Task:
Every line from the first one in the listing down to the line with "Membership Services (1506, 769)" should be restated word for word.

The input:
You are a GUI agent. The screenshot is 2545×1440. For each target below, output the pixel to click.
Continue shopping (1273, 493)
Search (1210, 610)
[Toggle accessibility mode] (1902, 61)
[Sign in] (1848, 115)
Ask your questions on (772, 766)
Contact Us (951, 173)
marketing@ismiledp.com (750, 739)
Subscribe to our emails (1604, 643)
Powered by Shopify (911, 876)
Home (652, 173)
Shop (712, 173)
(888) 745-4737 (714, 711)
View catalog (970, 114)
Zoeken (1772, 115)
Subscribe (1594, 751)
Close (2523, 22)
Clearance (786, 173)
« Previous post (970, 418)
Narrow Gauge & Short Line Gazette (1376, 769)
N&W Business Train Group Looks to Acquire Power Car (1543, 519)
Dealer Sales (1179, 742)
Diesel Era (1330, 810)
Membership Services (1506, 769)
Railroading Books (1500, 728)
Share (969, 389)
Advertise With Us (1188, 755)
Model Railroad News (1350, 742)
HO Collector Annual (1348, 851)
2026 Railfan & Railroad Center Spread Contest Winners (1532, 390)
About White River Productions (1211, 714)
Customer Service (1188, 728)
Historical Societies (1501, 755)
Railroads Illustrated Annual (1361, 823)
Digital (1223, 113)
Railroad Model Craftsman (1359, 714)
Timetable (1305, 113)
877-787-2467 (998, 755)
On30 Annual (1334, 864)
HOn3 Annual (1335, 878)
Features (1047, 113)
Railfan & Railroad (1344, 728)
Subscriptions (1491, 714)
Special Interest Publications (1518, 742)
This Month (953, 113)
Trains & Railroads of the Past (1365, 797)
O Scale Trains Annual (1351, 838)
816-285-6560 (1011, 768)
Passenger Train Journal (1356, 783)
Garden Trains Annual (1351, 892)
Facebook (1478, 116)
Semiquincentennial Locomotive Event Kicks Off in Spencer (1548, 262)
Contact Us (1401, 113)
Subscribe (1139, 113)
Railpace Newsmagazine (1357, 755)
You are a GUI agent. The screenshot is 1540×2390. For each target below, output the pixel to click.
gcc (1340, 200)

Exercise solution:
You are a GUI agent. The screenshot is 2545×1440. For each target below, output the pixel to click.
Continue shopping (1273, 493)
Search (1210, 610)
[Toggle accessibility mode] (1902, 61)
[Sign in] (1848, 115)
Ask your questions on (772, 766)
Contact Us (951, 173)
marketing@ismiledp.com (750, 739)
Subscribe to our emails (1604, 643)
Powered by Shopify (911, 876)
Home (652, 173)
Shop (712, 173)
(888) 745-4737 (714, 711)
View catalog (970, 114)
Zoeken (1772, 115)
Subscribe (1594, 751)
Close (2523, 22)
Clearance (786, 173)
« Previous post (970, 418)
Narrow Gauge & Short Line Gazette (1376, 769)
N&W Business Train Group Looks to Acquire Power Car (1543, 519)
Dealer Sales (1179, 742)
Diesel Era (1330, 810)
Membership Services (1506, 769)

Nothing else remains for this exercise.